You could use a struct of function pointers to define the interface, if
you need it to work both in C and D.

extern (C) struct FrontEndFunctions {
    void function(sound) playSound;
    ...
}

backend does myFrontEndFunctions.playSound(SHUFFLE);

The front end:

void myPlaySound(...) { ... }

void main() {
    FrontEndFunctions functions;
    functions.playSound = &myPlaySound;
    ... etc for other functions ...;
    backend.initialize(functions);
    backend.run();
}
July 28, 2011
Pelle Wrote:

> On Wed, 27 Jul 2011 19:41:37 +0200, Dainius (GreatEmerald) You could use a struct of function pointers to define the interface, if

This is known approach in app, using plugin. For example, then open source FAR (File Archive Manager) exe load pluging dll, it fill strcuct with exe functions pointers, so plugin dll can use it
July 28, 2011
On Wed, 27 Jul 2011 13:41:37 -0400, Dainius (GreatEmerald) <pastas4@gmail.com> wrote:

> I have one program design problem and I wonder if anyone here could
> give any suggestions about it.
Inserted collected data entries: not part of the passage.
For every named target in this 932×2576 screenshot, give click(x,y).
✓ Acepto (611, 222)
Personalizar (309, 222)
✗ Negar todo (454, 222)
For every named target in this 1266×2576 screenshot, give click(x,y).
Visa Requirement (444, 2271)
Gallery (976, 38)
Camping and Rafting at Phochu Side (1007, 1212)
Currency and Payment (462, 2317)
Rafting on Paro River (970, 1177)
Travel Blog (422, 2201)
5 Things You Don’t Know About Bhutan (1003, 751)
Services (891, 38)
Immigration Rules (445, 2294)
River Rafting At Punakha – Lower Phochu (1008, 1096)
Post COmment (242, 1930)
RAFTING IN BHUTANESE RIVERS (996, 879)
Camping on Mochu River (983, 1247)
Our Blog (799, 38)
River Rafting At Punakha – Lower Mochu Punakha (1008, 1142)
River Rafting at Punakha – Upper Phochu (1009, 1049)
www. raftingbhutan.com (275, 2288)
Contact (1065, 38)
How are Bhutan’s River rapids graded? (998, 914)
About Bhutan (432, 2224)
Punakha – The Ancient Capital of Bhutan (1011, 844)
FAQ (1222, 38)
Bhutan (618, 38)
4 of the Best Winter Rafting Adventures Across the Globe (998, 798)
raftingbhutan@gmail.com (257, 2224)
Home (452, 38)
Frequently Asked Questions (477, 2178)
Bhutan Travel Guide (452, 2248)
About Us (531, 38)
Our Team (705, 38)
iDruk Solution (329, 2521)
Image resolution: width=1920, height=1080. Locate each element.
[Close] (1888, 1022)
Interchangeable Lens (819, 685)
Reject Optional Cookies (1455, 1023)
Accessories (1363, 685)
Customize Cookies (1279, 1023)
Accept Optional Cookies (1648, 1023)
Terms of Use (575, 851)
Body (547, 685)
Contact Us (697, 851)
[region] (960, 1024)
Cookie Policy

The situation is like this: I am
> splitting a game into a frontend (a library) and a backend (an
> executable). The backend is going to handle all the game mechanics,
> while the frontend is going to handle I/O. But there are certain
> problems. For example, now I have a function Shuffle() that calls
> PlaySound(SHUFFLE). Shuffle() is a backend function, while PlaySound()
> is a frontend one, so obviously it won't work that way after the
> split. It would be ideal if there was a way to create hooks - say an
> empty PlaySound() function that the frontend could receive calls to.
> But I can't see a way to do that. Another way to do that that was
> suggested to me was to use an event loop - set a global variable, then
> have the frontend monitor it for changes and then respond as
> necessary, but that just isn't a very clean way to do it.

Actually, an event loop is a good way to do it.  If your front end is a GUI, it's already likely running an event loop.  All you need to do is stick an event in the event queue.

I'd examine how to create custom events for your front end's probably already existing event loop.